Pulling back the curtain on coaching

When you engage a coach for one of your employees, do you know what you are buying?

All too many of our clients complain that coaching is becoming a sink-hole into which their budget disappears and they have little or no control or sight of results.
So what can you do to ensure you are getting both results and value?

There are a few steps all HR and L&D professionals can take which will set effective parameters.

1. Select with care
A partner or director arriving in your office to say he met a ‘great coach’ at a dinner party or that their friend is starting up as a coach and needs a client is not a great selection process.

Better to choose your coaches though

(a) referrals from trusted fellow professionals
(b) qualifications
(c) your gut feel

Always do a qualification check. A one day coaching taster course is not enough.

Your coaches need to be trained through an accredited course, supervised and committed to personal CPD. Then think about limiting your coaches to a defined panel.
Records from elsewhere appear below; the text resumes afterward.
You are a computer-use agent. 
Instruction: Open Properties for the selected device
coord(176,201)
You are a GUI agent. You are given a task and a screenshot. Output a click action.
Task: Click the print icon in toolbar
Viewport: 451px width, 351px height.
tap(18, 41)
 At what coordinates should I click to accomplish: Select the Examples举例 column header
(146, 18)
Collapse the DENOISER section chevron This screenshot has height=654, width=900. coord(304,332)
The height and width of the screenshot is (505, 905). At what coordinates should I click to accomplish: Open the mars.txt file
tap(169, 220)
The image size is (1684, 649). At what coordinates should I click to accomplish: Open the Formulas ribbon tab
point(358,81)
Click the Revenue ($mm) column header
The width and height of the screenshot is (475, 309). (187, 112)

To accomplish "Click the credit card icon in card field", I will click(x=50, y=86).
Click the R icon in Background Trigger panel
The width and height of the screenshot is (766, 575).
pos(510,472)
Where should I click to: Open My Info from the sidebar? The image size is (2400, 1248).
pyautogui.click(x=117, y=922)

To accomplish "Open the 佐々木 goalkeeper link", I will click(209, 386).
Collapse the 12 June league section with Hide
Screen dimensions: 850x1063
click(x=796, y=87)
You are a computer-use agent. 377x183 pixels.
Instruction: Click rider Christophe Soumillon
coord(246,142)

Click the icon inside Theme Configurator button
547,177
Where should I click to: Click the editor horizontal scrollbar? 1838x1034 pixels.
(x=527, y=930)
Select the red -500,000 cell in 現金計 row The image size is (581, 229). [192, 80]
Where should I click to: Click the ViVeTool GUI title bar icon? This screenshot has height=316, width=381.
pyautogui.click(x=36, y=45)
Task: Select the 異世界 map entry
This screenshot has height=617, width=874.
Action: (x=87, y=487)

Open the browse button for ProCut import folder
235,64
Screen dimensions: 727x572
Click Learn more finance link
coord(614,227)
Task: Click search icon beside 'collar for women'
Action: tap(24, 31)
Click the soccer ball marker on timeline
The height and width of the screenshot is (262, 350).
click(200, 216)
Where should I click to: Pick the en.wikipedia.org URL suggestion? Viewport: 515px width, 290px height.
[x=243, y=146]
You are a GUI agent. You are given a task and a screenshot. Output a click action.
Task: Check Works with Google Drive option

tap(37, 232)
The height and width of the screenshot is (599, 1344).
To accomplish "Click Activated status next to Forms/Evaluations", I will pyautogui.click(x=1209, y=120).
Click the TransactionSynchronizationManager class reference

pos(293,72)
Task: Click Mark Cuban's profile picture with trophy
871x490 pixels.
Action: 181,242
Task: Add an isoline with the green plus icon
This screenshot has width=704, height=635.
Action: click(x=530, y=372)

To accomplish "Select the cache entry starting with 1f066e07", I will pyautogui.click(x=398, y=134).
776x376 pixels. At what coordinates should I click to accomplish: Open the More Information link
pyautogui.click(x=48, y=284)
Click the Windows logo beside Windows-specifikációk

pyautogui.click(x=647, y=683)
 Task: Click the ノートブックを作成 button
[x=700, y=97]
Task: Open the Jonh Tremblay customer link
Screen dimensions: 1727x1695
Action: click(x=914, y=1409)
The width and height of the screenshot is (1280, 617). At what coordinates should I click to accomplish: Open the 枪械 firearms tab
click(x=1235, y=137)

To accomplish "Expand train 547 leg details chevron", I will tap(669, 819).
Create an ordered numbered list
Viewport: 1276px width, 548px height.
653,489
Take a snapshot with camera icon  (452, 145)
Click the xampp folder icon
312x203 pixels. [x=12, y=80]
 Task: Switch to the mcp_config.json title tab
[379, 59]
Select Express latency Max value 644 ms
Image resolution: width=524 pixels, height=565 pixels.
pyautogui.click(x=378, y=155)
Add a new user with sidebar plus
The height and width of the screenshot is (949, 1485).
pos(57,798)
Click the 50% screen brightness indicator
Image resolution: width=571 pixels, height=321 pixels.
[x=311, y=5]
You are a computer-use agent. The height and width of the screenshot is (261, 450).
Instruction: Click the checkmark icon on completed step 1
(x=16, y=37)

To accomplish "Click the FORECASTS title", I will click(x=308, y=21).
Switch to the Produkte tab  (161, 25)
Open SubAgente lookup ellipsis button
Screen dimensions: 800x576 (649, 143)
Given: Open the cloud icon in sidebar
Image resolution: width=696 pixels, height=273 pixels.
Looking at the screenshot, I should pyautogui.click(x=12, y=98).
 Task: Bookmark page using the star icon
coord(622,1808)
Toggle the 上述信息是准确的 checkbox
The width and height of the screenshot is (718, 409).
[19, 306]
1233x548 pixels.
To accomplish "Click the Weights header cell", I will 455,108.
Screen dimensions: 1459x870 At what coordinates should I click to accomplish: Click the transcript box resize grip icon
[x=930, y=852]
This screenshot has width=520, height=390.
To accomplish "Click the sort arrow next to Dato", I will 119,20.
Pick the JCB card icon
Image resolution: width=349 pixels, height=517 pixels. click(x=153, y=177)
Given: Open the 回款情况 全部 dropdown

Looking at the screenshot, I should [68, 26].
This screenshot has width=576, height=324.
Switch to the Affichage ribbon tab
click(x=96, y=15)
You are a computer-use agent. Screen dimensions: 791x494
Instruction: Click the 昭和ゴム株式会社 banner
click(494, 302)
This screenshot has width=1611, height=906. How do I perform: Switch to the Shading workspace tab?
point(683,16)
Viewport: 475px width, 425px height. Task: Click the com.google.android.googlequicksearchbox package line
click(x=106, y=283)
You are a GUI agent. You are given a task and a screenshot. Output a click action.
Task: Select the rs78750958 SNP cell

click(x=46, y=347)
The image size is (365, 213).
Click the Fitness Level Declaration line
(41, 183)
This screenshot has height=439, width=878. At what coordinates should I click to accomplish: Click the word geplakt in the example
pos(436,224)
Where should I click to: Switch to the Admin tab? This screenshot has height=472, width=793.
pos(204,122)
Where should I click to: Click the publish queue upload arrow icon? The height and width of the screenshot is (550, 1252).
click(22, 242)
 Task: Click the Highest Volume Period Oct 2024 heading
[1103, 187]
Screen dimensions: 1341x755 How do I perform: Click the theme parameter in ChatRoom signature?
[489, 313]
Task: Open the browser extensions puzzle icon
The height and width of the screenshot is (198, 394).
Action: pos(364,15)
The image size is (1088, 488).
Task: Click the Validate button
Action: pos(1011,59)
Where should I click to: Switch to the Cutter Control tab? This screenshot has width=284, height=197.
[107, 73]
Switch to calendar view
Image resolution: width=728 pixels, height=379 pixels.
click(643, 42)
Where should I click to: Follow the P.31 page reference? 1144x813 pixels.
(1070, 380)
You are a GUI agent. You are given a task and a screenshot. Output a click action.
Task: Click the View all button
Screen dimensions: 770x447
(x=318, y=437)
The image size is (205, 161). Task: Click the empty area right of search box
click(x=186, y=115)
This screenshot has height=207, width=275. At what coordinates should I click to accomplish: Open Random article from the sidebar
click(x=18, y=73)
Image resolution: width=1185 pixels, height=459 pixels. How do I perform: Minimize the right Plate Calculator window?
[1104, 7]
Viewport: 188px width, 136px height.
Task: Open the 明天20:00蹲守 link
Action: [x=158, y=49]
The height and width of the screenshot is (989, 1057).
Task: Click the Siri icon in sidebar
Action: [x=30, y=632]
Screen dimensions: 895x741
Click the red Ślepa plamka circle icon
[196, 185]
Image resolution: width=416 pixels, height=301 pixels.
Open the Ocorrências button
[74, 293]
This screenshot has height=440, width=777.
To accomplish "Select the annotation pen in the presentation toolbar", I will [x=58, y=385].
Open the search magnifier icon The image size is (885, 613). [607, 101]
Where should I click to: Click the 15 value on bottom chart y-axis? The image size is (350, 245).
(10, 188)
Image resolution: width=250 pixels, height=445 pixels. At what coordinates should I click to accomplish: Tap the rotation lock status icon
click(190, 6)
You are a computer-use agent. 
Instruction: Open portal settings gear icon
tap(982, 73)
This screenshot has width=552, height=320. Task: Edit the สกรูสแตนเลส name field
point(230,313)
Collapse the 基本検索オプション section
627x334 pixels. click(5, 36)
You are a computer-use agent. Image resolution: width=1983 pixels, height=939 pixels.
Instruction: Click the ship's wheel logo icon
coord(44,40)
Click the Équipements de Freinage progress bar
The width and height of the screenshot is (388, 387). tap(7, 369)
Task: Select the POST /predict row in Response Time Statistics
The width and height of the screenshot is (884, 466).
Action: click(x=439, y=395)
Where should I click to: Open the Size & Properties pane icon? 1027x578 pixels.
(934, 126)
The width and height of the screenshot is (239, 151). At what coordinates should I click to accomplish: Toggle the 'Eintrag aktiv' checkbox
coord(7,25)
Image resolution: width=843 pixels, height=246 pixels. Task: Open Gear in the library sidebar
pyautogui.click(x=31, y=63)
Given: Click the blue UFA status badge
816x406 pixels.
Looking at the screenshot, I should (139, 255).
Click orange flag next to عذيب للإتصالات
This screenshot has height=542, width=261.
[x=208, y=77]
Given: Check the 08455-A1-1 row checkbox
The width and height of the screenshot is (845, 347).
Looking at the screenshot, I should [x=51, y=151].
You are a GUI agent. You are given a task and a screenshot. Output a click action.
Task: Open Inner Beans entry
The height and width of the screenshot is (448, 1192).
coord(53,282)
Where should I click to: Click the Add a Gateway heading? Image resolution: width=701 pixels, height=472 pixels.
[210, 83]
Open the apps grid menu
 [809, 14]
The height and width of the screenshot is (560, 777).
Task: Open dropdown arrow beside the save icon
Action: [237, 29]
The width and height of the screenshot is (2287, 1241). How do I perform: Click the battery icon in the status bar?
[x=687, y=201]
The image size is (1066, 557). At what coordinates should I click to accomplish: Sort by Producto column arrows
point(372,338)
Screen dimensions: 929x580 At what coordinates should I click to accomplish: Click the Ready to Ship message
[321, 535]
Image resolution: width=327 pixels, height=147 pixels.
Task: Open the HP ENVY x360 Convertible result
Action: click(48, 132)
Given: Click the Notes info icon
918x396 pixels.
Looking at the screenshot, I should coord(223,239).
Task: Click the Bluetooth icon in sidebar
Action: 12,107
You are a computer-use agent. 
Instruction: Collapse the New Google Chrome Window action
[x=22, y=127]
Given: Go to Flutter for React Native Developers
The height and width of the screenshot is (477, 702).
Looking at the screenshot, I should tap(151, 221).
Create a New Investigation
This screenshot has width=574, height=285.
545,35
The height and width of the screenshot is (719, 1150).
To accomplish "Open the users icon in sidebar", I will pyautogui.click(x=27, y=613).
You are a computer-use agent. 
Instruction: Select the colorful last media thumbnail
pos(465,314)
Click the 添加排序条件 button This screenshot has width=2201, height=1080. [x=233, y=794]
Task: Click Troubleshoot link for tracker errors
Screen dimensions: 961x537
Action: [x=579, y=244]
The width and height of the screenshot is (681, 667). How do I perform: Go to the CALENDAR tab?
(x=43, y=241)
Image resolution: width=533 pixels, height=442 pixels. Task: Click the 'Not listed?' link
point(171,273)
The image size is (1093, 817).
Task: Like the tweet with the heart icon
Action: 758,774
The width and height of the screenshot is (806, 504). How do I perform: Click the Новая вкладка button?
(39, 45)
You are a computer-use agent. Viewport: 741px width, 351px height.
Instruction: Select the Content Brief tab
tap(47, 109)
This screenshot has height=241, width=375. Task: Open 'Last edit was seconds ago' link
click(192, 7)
In this way you have a group of trusted coaches who build up deep knowledge of your business culture and so quickly understand the context and working life of a new client.

2. Chemistry match
Coaching is a very personal process and good rapport between coach and coachee is essential. Select from a few biographies and then meet their shortlisted coaches for a 20 minute chemistry meeting. Most coaches are happy to do this at no-fee.

3. Scope and contract
A coaching intervention should not be an on-going, unlimited relationship. That way lies dependency and a badly managed budget. A coach should be willing to scope out and contract to do a certain number of sessions with a defined review point. The standard coaching contract is for six sessions with a review on progress after session three or four.

In deWinton-Williams we also contract with the coachee – setting out the number of sessions, objectives, limitations, fees and cancellation terms. Generally this acts as a very effective tool for focussing the learning and reducing last minute postponements.

4. Get full value
You may be paying a coach per session, but a good coach will deliver beyond the hours spent in face to face coaching. Always ask whether the coach will go the extra mile and use tools and techniques to nudge their clients along between coaching sessions – anything which drives momentum and gets you a return and results.

5. Track results
While coaching is personal and confidentiality should be assured, this does not mean that business goals have to be kept behind the curtain. In deWinton-Williams we differentiate between two types of goals – measurable business goals and private personal goals. Business goals can be shared, measured and all progress reported. That is what you are paying for. Measures, as far as possible, should be agreed at the outset and review points agreed. If there is no progress then you have to question the sense of your investment.

So, there you have it, the 5 steps to ensuring you get the best results from your coaching experience. It all boils down to pulling back the curtain and ensuring you have chemistry, clarity and consistent momentum towards your goals.